> [Assigned task]: Records follow. Copy every line with "computer".

-- Data records follows --

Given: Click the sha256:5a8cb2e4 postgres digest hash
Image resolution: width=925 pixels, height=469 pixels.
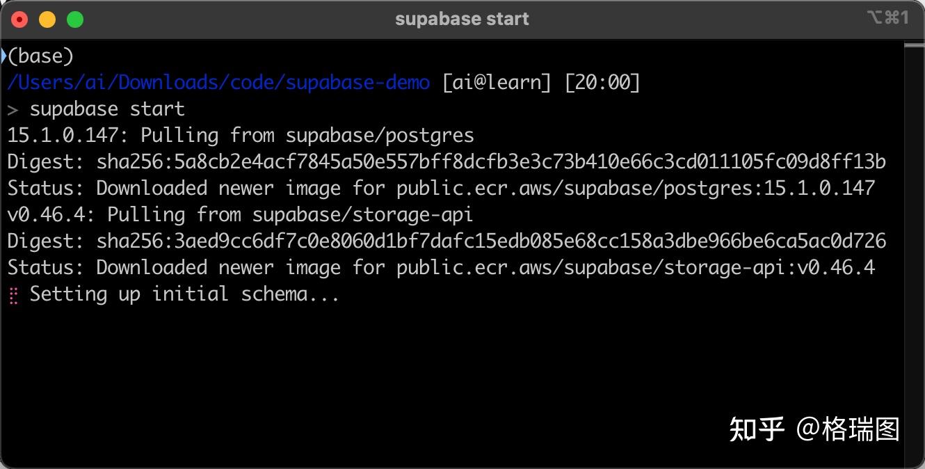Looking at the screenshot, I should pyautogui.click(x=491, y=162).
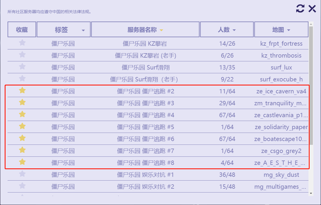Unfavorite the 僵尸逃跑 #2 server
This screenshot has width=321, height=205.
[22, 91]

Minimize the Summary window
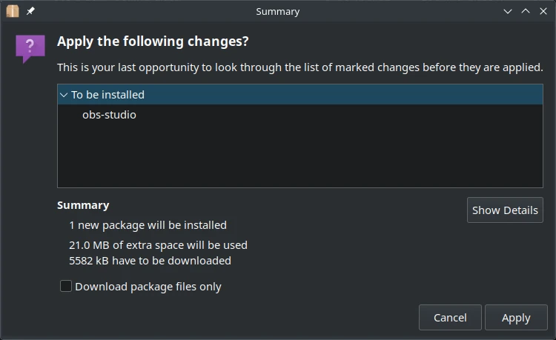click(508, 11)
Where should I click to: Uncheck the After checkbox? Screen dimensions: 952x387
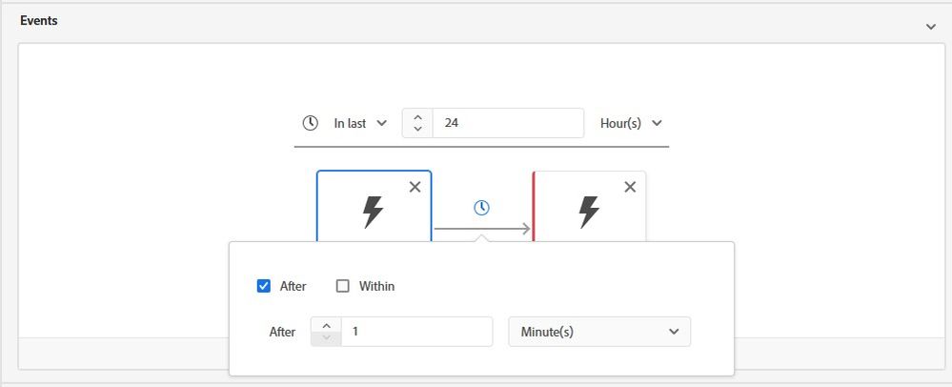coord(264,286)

-- Data records concluded --
-- Data records follows --

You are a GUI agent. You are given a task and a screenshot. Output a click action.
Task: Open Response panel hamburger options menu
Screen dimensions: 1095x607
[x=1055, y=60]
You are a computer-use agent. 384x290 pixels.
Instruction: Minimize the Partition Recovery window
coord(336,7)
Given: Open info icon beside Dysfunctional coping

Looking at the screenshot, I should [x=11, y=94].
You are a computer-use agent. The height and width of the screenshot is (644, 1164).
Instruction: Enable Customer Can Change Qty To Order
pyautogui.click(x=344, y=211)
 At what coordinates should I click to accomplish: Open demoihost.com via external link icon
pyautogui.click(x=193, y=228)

-- Data records concluded --

> [Answer for this exercise]:
You are a computer-use agent. 384x290 pixels.
You are a computer-use agent. The height and width of the screenshot is (644, 1164).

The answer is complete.